Abstract 4322

Introduction:

Childhood acute leukemia treatment requires central venous lines (CVL) for instillation of chemotherapy and blood products. Ideally, a proper white cell count (WBC) and absolute neutrophil count (ANC) ensure proper healing of CVLs, but this is challenging in children with acute leukemia. We sought to investigate the CVL complication rate in newly diagnosed children with acute leukemia during their induction therapy, and determine if the degree of neutropenia at the time of CVL placement correlated with the number of CVLs lost due to infection, wound dehiscence, or thrombosis.

Methods:

We conducted a retrospective chart review of children diagnosed with leukemia between January 2007 and December 2009 and recorded leukemia type, WBC and ANC at diagnosis and at the time of CVL placement, the type of CVL placed (external line, subcutaneous port) or placement of peripherally inserted central (PICC) line. We recorded complications, including infection, line malfunction, wound dehiscence, and thrombosis within their induction therapy phase.

Results:

Ninety-five children were evaluable, including 68 children with precursor B acute lymphoblastic leukemia (pre B ALL), 19 with acute myelogenous leukemia (AML), and 8 with T-cell acute lymphoblastic leukemia (T cell ALL). Ninety-eight CVLs were placed in 94 children (1 child died of complications of APML before initiation of therapy). There were 77 subcutaneous ports and 21 external lines placed. Eleven patients received PICC lines for various reasons (ex – sedation risk due to large mediastinal mass or altered mental status due to leukocytosis, coagulopathy, refractory thrombocytopenia, previously placed PICC line at outside hospital). ANC at the time of CVL insertion was reviewed: ANC<500 in 39 central lines, 500–1000 in 29 central lines, and >1000 in 30 central lines.
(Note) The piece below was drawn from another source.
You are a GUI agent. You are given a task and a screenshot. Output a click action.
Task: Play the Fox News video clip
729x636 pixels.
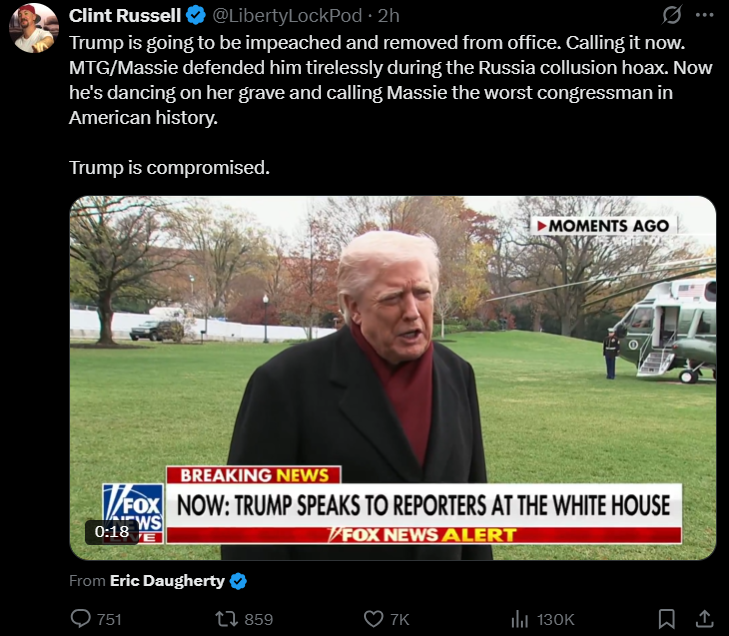coord(392,378)

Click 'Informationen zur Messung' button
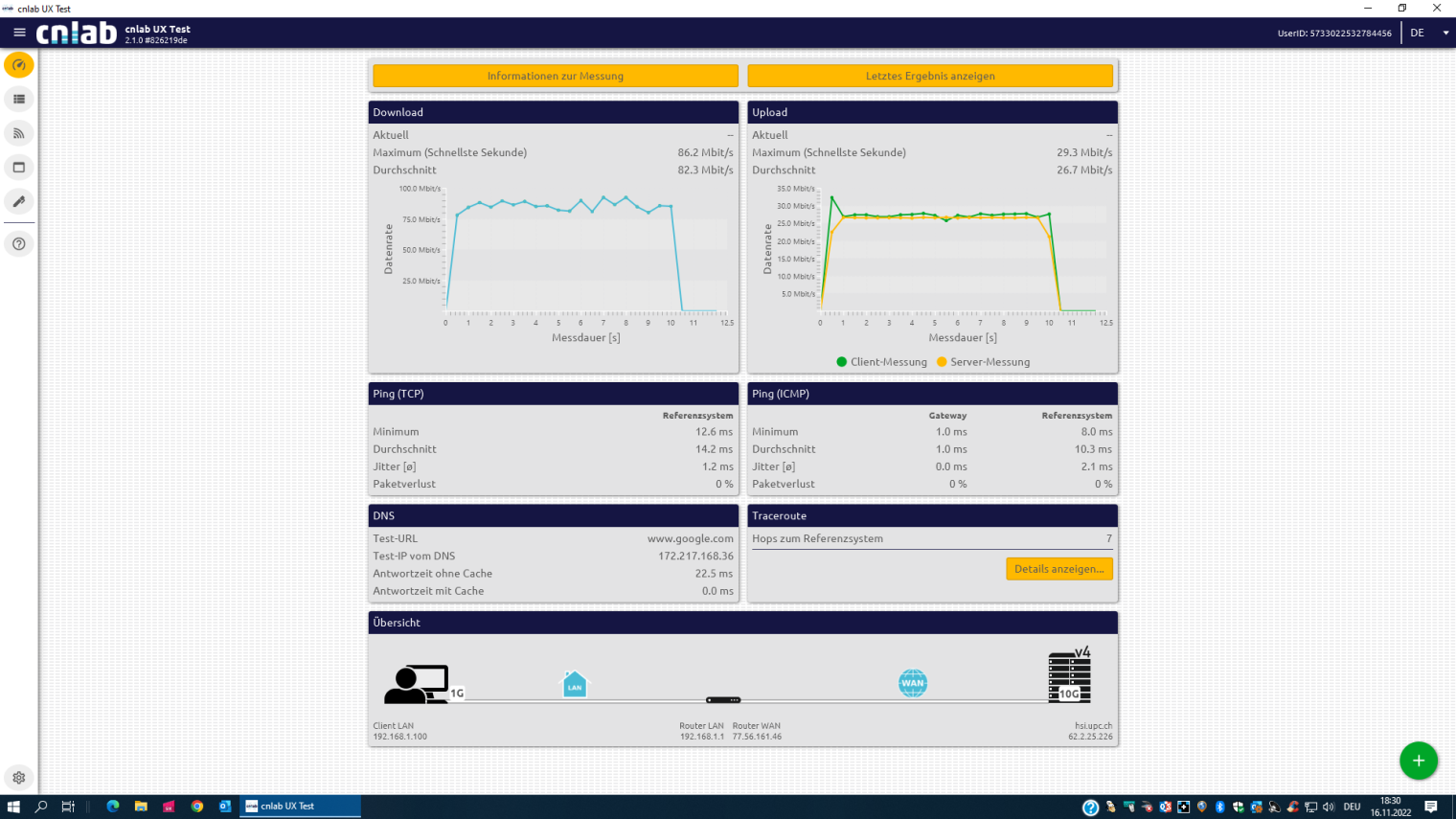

Only 1 central line was removed due to wound dehiscence in a child with T cell ALL, and 2 central lines were removed for cellulitis in children with pre B ALL, and all these patients had ANC<500 at the time of line insertion. Two of the 98 central lines developed an associated thrombosis (1 CVL associated extensive arm venous thrombus and 1 external line with small atrial thrombus at tip of catheter), as opposed to 2 of the 11 PICC lines placed (both extensive arm venous thrombi). Seventeen positive blood cultures occurred during the first month of induction (15 from central lines and 2 from PICC lines), and all infections cleared with antibiotics except for 1 patient with PICC-associated venous thrombosis and persistent MRSA bacteremia. One subcutaneous port had to be revised after 3 days due to deep insertion and difficultly accessing; this child had ANCs<500 during each surgery and healed without complications. Three external lines were removed due to malfunction (2 with ANC<500, 1 with ANC 500–1000 at time of insertion).

Conclusions:

Nearly 40% of CVLs were placed in times of severe neutropenia (ANC<500), and only 3 were lost due to cellulitis or wound dehiscence. No CVL was lost due to persistent bacteremia compared to 1 PICC line. There was an increased incidence of thrombosis in PICC lines (2 of 11 placed) compared to external lines or ports (2 of 98 lines placed). We failed to see an increased risk of infection due to degree of neutropenia at the time of CVL insertion.

Disclosures:

No relevant conflicts of interest to declare.

Author notes

*

Asterisk with author names denotes non-ASH members.